# Aim of the task:
Reproduce all of the following data line for line, changing nothing.

# Records provided:
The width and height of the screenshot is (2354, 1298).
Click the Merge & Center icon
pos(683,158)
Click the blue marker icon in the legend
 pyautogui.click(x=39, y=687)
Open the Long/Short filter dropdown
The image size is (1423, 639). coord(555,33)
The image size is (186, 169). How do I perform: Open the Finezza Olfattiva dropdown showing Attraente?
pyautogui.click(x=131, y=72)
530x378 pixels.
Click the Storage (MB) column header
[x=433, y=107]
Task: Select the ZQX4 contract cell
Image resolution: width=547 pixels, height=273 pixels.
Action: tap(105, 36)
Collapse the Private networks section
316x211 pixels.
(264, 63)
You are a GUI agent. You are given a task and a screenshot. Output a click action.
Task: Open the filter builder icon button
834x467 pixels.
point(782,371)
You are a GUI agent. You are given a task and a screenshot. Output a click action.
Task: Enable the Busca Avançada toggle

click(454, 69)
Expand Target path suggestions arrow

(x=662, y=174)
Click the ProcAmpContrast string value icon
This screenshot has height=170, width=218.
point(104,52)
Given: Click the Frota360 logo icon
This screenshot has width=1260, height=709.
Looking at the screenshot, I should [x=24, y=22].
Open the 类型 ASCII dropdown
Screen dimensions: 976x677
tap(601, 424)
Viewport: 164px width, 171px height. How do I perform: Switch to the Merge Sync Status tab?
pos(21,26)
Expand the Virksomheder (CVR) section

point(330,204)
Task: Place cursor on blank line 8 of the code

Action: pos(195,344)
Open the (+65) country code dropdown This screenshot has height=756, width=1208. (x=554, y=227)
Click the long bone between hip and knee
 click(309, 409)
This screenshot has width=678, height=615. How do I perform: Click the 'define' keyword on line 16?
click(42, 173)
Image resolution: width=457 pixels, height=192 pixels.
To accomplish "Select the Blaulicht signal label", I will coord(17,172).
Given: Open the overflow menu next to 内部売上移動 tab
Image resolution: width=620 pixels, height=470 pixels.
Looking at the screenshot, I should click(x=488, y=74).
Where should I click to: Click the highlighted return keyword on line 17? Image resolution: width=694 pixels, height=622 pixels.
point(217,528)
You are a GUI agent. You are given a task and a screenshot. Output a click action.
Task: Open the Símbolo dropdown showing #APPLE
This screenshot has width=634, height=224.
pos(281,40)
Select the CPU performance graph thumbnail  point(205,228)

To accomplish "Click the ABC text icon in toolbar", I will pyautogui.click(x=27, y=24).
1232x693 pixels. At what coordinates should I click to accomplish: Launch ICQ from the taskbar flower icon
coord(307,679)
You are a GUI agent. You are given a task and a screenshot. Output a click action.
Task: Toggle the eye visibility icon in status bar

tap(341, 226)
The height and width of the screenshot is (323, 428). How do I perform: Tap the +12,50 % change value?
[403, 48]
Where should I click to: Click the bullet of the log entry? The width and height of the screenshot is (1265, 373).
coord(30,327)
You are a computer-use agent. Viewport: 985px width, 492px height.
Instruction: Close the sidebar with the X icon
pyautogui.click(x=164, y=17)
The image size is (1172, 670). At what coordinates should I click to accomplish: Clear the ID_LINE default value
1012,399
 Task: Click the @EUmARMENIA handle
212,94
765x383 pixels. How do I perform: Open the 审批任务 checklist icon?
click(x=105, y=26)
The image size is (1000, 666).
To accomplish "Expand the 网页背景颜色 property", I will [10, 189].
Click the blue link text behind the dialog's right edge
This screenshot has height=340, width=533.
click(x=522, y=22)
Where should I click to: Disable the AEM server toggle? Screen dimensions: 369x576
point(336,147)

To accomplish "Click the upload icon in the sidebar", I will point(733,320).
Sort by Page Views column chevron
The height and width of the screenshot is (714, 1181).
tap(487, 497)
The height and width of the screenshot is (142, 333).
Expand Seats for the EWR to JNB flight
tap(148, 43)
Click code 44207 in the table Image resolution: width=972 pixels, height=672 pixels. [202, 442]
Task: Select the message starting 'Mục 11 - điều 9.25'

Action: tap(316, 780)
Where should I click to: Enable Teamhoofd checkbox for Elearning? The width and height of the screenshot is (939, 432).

# Task output:
The width and height of the screenshot is (2354, 1298).
Click the Merge & Center icon
pos(683,158)
Click the blue marker icon in the legend
 pyautogui.click(x=39, y=687)
Open the Long/Short filter dropdown
The image size is (1423, 639). coord(555,33)
The image size is (186, 169). How do I perform: Open the Finezza Olfattiva dropdown showing Attraente?
pyautogui.click(x=131, y=72)
530x378 pixels.
Click the Storage (MB) column header
[x=433, y=107]
Task: Select the ZQX4 contract cell
Image resolution: width=547 pixels, height=273 pixels.
Action: tap(105, 36)
Collapse the Private networks section
316x211 pixels.
(264, 63)
You are a GUI agent. You are given a task and a screenshot. Output a click action.
Task: Open the filter builder icon button
834x467 pixels.
point(782,371)
You are a GUI agent. You are given a task and a screenshot. Output a click action.
Task: Enable the Busca Avançada toggle

click(454, 69)
Expand Target path suggestions arrow

(x=662, y=174)
Click the ProcAmpContrast string value icon
This screenshot has height=170, width=218.
point(104,52)
Given: Click the Frota360 logo icon
This screenshot has width=1260, height=709.
Looking at the screenshot, I should [x=24, y=22].
Open the 类型 ASCII dropdown
Screen dimensions: 976x677
tap(601, 424)
Viewport: 164px width, 171px height. How do I perform: Switch to the Merge Sync Status tab?
pos(21,26)
Expand the Virksomheder (CVR) section

point(330,204)
Task: Place cursor on blank line 8 of the code

Action: pos(195,344)
Open the (+65) country code dropdown This screenshot has height=756, width=1208. (x=554, y=227)
Click the long bone between hip and knee
 click(309, 409)
This screenshot has width=678, height=615. How do I perform: Click the 'define' keyword on line 16?
click(42, 173)
Image resolution: width=457 pixels, height=192 pixels.
To accomplish "Select the Blaulicht signal label", I will coord(17,172).
Given: Open the overflow menu next to 内部売上移動 tab
Image resolution: width=620 pixels, height=470 pixels.
Looking at the screenshot, I should click(x=488, y=74).
Where should I click to: Click the highlighted return keyword on line 17? Image resolution: width=694 pixels, height=622 pixels.
point(217,528)
You are a GUI agent. You are given a task and a screenshot. Output a click action.
Task: Open the Símbolo dropdown showing #APPLE
This screenshot has width=634, height=224.
pos(281,40)
Select the CPU performance graph thumbnail  point(205,228)

To accomplish "Click the ABC text icon in toolbar", I will pyautogui.click(x=27, y=24).
1232x693 pixels. At what coordinates should I click to accomplish: Launch ICQ from the taskbar flower icon
coord(307,679)
You are a GUI agent. You are given a task and a screenshot. Output a click action.
Task: Toggle the eye visibility icon in status bar

tap(341, 226)
The height and width of the screenshot is (323, 428). How do I perform: Tap the +12,50 % change value?
[403, 48]
Where should I click to: Click the bullet of the log entry? The width and height of the screenshot is (1265, 373).
coord(30,327)
You are a computer-use agent. Viewport: 985px width, 492px height.
Instruction: Close the sidebar with the X icon
pyautogui.click(x=164, y=17)
The image size is (1172, 670). At what coordinates should I click to accomplish: Clear the ID_LINE default value
1012,399
 Task: Click the @EUmARMENIA handle
212,94
765x383 pixels. How do I perform: Open the 审批任务 checklist icon?
click(x=105, y=26)
The image size is (1000, 666).
To accomplish "Expand the 网页背景颜色 property", I will [10, 189].
Click the blue link text behind the dialog's right edge
This screenshot has height=340, width=533.
click(x=522, y=22)
Where should I click to: Disable the AEM server toggle? Screen dimensions: 369x576
point(336,147)

To accomplish "Click the upload icon in the sidebar", I will point(733,320).
Sort by Page Views column chevron
The height and width of the screenshot is (714, 1181).
tap(487, 497)
The height and width of the screenshot is (142, 333).
Expand Seats for the EWR to JNB flight
tap(148, 43)
Click code 44207 in the table Image resolution: width=972 pixels, height=672 pixels. [202, 442]
Task: Select the message starting 'Mục 11 - điều 9.25'

Action: tap(316, 780)
Where should I click to: Enable Teamhoofd checkbox for Elearning? The width and height of the screenshot is (939, 432).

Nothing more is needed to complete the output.